Borries Demeler. Biochem (Lond). 2019.

Abstract

In 1926, the Swedish scientist Theodor Svedberg was awarded the Nobel Prize in Chemistry for his work on a disperse system, and for studying the colloidal properties of proteins. This work was, to a large extent, made possible by his invention of a revolutionary tool, the analytical ultracentrifuge. These days, technological advances in hardware and computing have transformed the field of analytical ultracentrifugation (AUC) by enabling entirely new classes of experiments and modes of measurement unimaginable by Svedberg, making AUC once again an indispensable tool for modern biomedical research.
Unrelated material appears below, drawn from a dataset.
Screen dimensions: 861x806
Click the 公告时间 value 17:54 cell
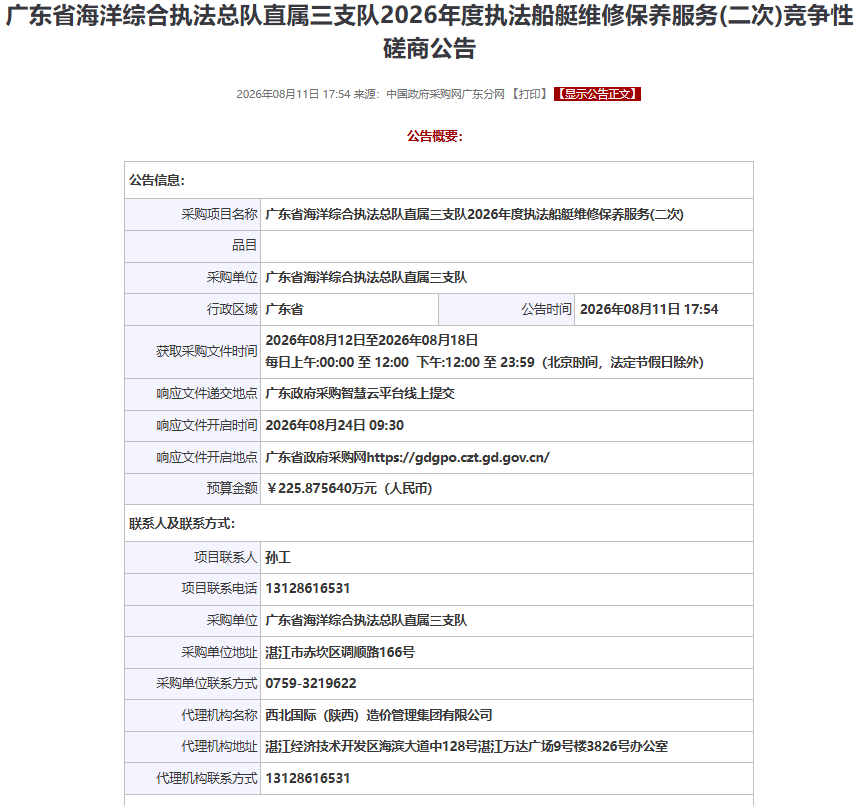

In this article these advances and their impact on studies of interacting molecules will be discussed, with particular emphasis on a new method termed multi-wavelength analytical ultracentrifugation (MWL-AUC). Novel detectors allow us to add a second dimension to the separation of disperse and heterogeneous systems: in addition to the traditional hydrodynamic separation of colloidal mixtures, it is now possible to identify the sedimenting molecules by their spectral absorbance properties. The potential for this advance is significant for the study of a large range of systems. A further advance has occurred in data management and computational capabilities, opening doors to improved analysis methods, as well as direct networking with the instrument, facilitating data acquisition and data handling, and significant increases in data density from faster detectors with higher resolution capability.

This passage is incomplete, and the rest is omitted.